Austronesian language of Madagascar

Southern Sakalava is a dialect of Malagasy spoken by the Sakalava from the region of Melaky to Atsimo Andrefana.

==Classification==
Southern Sakalava belongs to the Austronesian language family and part of the Southern Malagasic subgroup alongside Bara, Tanosy, Masikoro, Tandroy, Mahafaly and Karimbola.

== Characteristics ==

The Southern Sakalava dialect displays several phonological and lexical characteristics that distinguish it from the Merina-based Standard Malagasy. These features are also shared with other southern Malagasy dialects such as Tandroy, Tanosy, Vezo, Mahafaly, and Bara.

One notable feature is the dropping of the final -na in trisyllabic words. For example, tana is used instead of tànana (hand), tanà for tanàna (village), sofy for sofina (ear), and antety for antanety (field), the latter also common in Southern Sakalava.

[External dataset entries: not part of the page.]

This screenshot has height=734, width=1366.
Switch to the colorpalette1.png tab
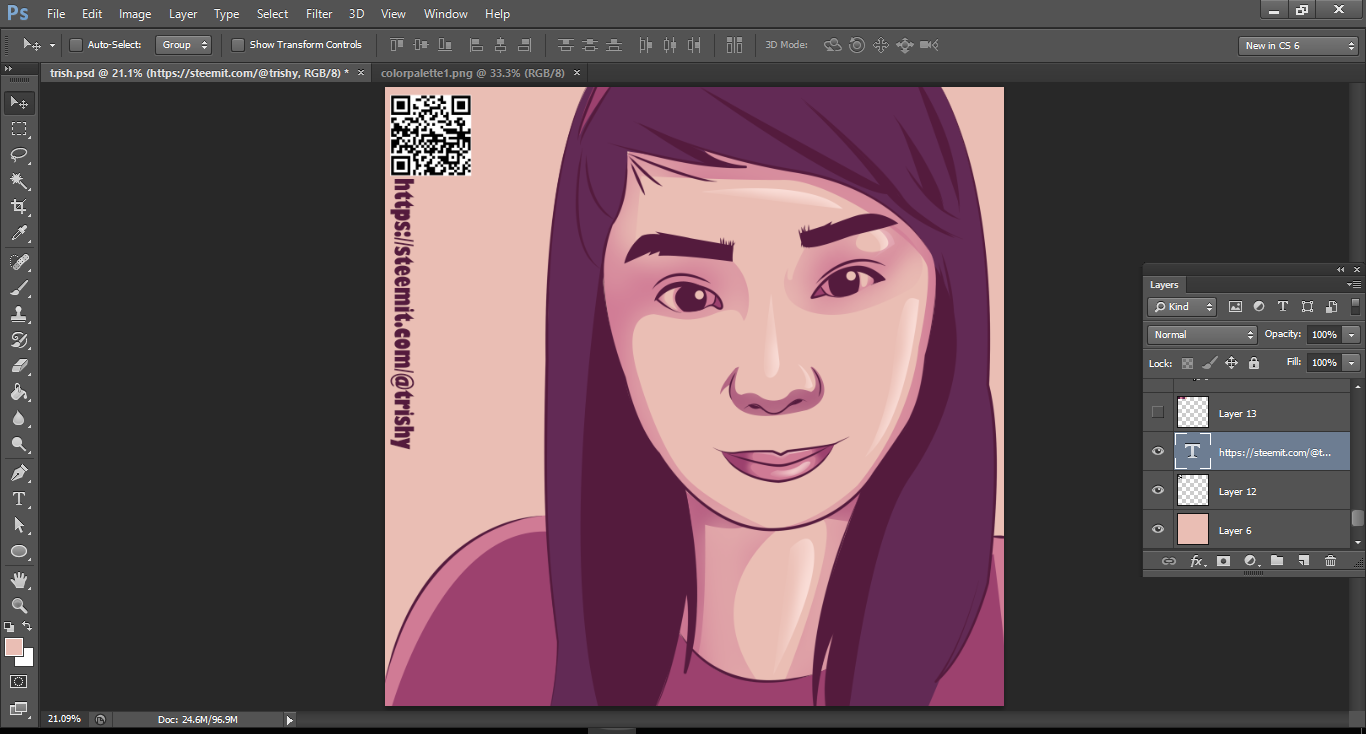pyautogui.click(x=472, y=73)
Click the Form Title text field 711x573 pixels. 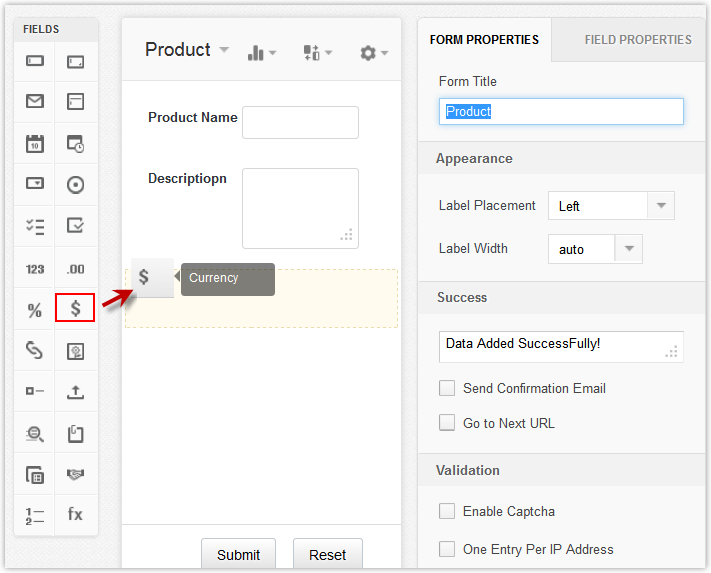click(561, 111)
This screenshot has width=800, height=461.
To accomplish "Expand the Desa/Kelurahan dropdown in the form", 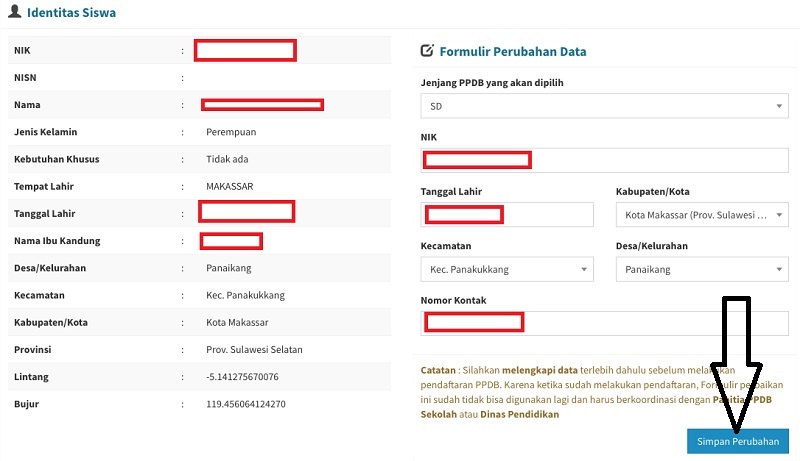I will pyautogui.click(x=702, y=269).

There is also a tendency to substitute l for d, as in valy for vady (spouse), lily for didy (law, order), and malio for madio (clean). This phonological change is a hallmark of Southern Sakalava and other southern dialects. However, in the Northern Sakalava dialect, the consonant d is retained, and this shift to l does not occur, despite both varieties being spoken by groups identified as Sakalava.

The s following a t is often omitted, producing forms like raty instead of ratsy (bad).

The consonant v may be replaced by b, for example, abo for avo (high).

The consonant z is frequently dropped. Aiza (where) becomes aia. The pronoun izy (he/she) becomes ihy, a form typical of southern dialects such as Mahafaly, Vezo, and Bara.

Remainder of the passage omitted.